---------- GIVEN RECORDS ----------

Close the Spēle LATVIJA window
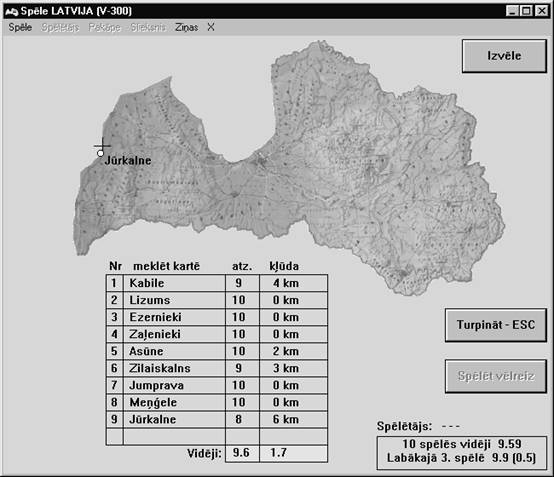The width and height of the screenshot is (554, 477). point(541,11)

----------
---------- GIVEN RECORDS ----------

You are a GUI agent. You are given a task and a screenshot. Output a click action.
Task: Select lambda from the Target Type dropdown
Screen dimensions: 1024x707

----------
---------- GIVEN RECORDS ----------

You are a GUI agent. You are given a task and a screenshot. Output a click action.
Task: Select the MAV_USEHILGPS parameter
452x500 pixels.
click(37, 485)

----------

= TASK GOAL =
Return only those lines of the records that contain the string "Select".

= WRITTEN SOLUTION =
Task: Select lambda from the Target Type dropdown
Task: Select the MAV_USEHILGPS parameter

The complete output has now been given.